▸ **WORK REQUIRED**: Each line below has to be set down again exactly.

*****

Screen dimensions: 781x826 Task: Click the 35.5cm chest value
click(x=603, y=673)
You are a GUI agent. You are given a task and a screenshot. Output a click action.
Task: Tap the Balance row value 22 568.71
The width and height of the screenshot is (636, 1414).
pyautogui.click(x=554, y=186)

*****

▸ **YOUR RESPONSE**:
Screen dimensions: 781x826 Task: Click the 35.5cm chest value
click(x=603, y=673)
You are a GUI agent. You are given a task and a screenshot. Output a click action.
Task: Tap the Balance row value 22 568.71
The width and height of the screenshot is (636, 1414).
pyautogui.click(x=554, y=186)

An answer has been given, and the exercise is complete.